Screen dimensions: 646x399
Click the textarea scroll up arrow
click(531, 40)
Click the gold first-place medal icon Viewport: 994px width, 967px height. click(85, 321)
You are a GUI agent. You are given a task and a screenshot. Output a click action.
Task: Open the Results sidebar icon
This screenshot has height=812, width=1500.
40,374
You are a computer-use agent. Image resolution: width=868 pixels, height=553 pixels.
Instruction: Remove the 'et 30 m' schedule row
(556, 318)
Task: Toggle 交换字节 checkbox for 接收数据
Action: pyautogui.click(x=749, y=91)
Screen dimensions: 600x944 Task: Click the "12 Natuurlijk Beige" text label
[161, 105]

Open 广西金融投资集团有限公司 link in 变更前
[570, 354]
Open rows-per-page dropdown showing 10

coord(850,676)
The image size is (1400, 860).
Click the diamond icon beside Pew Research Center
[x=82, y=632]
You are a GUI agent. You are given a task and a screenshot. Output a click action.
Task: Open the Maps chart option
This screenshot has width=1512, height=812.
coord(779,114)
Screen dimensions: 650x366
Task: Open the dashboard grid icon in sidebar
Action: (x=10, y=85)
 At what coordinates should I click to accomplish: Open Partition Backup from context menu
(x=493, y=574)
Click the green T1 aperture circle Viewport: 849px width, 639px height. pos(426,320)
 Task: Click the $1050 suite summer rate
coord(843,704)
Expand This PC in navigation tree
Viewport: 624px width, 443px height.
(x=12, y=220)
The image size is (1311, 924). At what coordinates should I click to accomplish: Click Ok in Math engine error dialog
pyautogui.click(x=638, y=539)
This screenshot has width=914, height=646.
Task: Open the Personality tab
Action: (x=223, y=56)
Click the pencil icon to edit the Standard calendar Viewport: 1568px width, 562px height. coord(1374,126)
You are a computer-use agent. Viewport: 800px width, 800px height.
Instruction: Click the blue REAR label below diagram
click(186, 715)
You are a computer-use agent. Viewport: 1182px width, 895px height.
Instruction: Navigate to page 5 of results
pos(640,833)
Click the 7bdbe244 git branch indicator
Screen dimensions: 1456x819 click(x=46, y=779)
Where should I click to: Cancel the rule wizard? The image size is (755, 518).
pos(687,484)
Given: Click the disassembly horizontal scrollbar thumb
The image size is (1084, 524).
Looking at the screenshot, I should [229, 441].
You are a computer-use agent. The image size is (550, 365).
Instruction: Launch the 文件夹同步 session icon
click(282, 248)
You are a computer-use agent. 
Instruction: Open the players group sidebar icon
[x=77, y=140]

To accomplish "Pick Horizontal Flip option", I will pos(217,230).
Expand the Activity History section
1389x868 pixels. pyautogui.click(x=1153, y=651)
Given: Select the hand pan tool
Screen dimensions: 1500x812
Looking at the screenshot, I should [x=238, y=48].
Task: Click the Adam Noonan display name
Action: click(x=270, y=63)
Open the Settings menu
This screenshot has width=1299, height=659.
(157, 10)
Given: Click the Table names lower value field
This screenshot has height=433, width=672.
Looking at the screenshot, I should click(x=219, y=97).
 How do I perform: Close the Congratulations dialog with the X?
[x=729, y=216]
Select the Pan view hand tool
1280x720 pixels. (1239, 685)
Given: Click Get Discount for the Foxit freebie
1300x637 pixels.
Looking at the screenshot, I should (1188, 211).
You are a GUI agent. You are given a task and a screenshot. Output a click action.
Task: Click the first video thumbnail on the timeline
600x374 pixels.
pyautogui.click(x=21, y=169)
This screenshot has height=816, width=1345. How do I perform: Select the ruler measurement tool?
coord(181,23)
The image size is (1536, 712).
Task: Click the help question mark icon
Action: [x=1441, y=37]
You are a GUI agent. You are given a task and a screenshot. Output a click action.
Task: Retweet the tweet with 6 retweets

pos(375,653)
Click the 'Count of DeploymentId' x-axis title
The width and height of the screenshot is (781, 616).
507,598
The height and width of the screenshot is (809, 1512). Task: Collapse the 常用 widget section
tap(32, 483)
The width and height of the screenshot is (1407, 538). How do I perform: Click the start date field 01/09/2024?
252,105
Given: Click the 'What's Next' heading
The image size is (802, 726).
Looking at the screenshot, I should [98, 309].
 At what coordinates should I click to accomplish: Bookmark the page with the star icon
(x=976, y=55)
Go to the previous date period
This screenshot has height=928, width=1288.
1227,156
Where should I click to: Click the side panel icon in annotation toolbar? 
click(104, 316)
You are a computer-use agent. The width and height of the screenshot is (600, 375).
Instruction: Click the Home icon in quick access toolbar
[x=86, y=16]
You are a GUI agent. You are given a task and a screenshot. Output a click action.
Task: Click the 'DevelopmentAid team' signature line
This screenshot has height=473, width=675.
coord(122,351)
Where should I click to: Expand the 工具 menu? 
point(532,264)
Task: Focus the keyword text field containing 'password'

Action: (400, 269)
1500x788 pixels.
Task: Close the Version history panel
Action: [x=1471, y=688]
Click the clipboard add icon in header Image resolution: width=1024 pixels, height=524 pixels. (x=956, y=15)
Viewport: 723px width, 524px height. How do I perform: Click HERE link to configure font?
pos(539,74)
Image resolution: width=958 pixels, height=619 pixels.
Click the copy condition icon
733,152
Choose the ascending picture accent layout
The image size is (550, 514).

---+---

▶ THE REQUEST: Reproduce every line of the data above verbatim.

▶ OUTPUT FOR THIS TASK:
Screen dimensions: 646x399
Click the textarea scroll up arrow
click(531, 40)
Click the gold first-place medal icon Viewport: 994px width, 967px height. click(85, 321)
You are a GUI agent. You are given a task and a screenshot. Output a click action.
Task: Open the Results sidebar icon
This screenshot has height=812, width=1500.
40,374
You are a computer-use agent. Image resolution: width=868 pixels, height=553 pixels.
Instruction: Remove the 'et 30 m' schedule row
(556, 318)
Task: Toggle 交换字节 checkbox for 接收数据
Action: pyautogui.click(x=749, y=91)
Screen dimensions: 600x944 Task: Click the "12 Natuurlijk Beige" text label
[161, 105]

Open 广西金融投资集团有限公司 link in 变更前
[570, 354]
Open rows-per-page dropdown showing 10

coord(850,676)
The image size is (1400, 860).
Click the diamond icon beside Pew Research Center
[x=82, y=632]
You are a GUI agent. You are given a task and a screenshot. Output a click action.
Task: Open the Maps chart option
This screenshot has width=1512, height=812.
coord(779,114)
Screen dimensions: 650x366
Task: Open the dashboard grid icon in sidebar
Action: (x=10, y=85)
 At what coordinates should I click to accomplish: Open Partition Backup from context menu
(x=493, y=574)
Click the green T1 aperture circle Viewport: 849px width, 639px height. pos(426,320)
 Task: Click the $1050 suite summer rate
coord(843,704)
Expand This PC in navigation tree
Viewport: 624px width, 443px height.
(x=12, y=220)
The image size is (1311, 924). At what coordinates should I click to accomplish: Click Ok in Math engine error dialog
pyautogui.click(x=638, y=539)
This screenshot has width=914, height=646.
Task: Open the Personality tab
Action: (x=223, y=56)
Click the pencil icon to edit the Standard calendar Viewport: 1568px width, 562px height. coord(1374,126)
You are a computer-use agent. Viewport: 800px width, 800px height.
Instruction: Click the blue REAR label below diagram
click(186, 715)
You are a computer-use agent. Viewport: 1182px width, 895px height.
Instruction: Navigate to page 5 of results
pos(640,833)
Click the 7bdbe244 git branch indicator
Screen dimensions: 1456x819 click(x=46, y=779)
Where should I click to: Cancel the rule wizard? The image size is (755, 518).
pos(687,484)
Given: Click the disassembly horizontal scrollbar thumb
The image size is (1084, 524).
Looking at the screenshot, I should [229, 441].
You are a computer-use agent. The image size is (550, 365).
Instruction: Launch the 文件夹同步 session icon
click(282, 248)
You are a computer-use agent. 
Instruction: Open the players group sidebar icon
[x=77, y=140]

To accomplish "Pick Horizontal Flip option", I will pos(217,230).
Expand the Activity History section
1389x868 pixels. pyautogui.click(x=1153, y=651)
Given: Select the hand pan tool
Screen dimensions: 1500x812
Looking at the screenshot, I should [x=238, y=48].
Task: Click the Adam Noonan display name
Action: click(x=270, y=63)
Open the Settings menu
This screenshot has width=1299, height=659.
(157, 10)
Given: Click the Table names lower value field
This screenshot has height=433, width=672.
Looking at the screenshot, I should click(x=219, y=97).
 How do I perform: Close the Congratulations dialog with the X?
[x=729, y=216]
Select the Pan view hand tool
1280x720 pixels. (1239, 685)
Given: Click Get Discount for the Foxit freebie
1300x637 pixels.
Looking at the screenshot, I should (1188, 211).
You are a GUI agent. You are given a task and a screenshot. Output a click action.
Task: Click the first video thumbnail on the timeline
600x374 pixels.
pyautogui.click(x=21, y=169)
This screenshot has height=816, width=1345. How do I perform: Select the ruler measurement tool?
coord(181,23)
The image size is (1536, 712).
Task: Click the help question mark icon
Action: [x=1441, y=37]
You are a GUI agent. You are given a task and a screenshot. Output a click action.
Task: Retweet the tweet with 6 retweets

pos(375,653)
Click the 'Count of DeploymentId' x-axis title
The width and height of the screenshot is (781, 616).
507,598
The height and width of the screenshot is (809, 1512). Task: Collapse the 常用 widget section
tap(32, 483)
The width and height of the screenshot is (1407, 538). How do I perform: Click the start date field 01/09/2024?
252,105
Given: Click the 'What's Next' heading
The image size is (802, 726).
Looking at the screenshot, I should [98, 309].
 At what coordinates should I click to accomplish: Bookmark the page with the star icon
(x=976, y=55)
Go to the previous date period
This screenshot has height=928, width=1288.
1227,156
Where should I click to: Click the side panel icon in annotation toolbar? 
click(104, 316)
You are a computer-use agent. The width and height of the screenshot is (600, 375).
Instruction: Click the Home icon in quick access toolbar
[x=86, y=16]
You are a GUI agent. You are given a task and a screenshot. Output a click action.
Task: Click the 'DevelopmentAid team' signature line
This screenshot has height=473, width=675.
coord(122,351)
Where should I click to: Expand the 工具 menu? 
point(532,264)
Task: Focus the keyword text field containing 'password'

Action: (400, 269)
1500x788 pixels.
Task: Close the Version history panel
Action: [x=1471, y=688]
Click the clipboard add icon in header Image resolution: width=1024 pixels, height=524 pixels. (x=956, y=15)
Viewport: 723px width, 524px height. How do I perform: Click HERE link to configure font?
pos(539,74)
Image resolution: width=958 pixels, height=619 pixels.
Click the copy condition icon
733,152
Choose the ascending picture accent layout
The image size is (550, 514).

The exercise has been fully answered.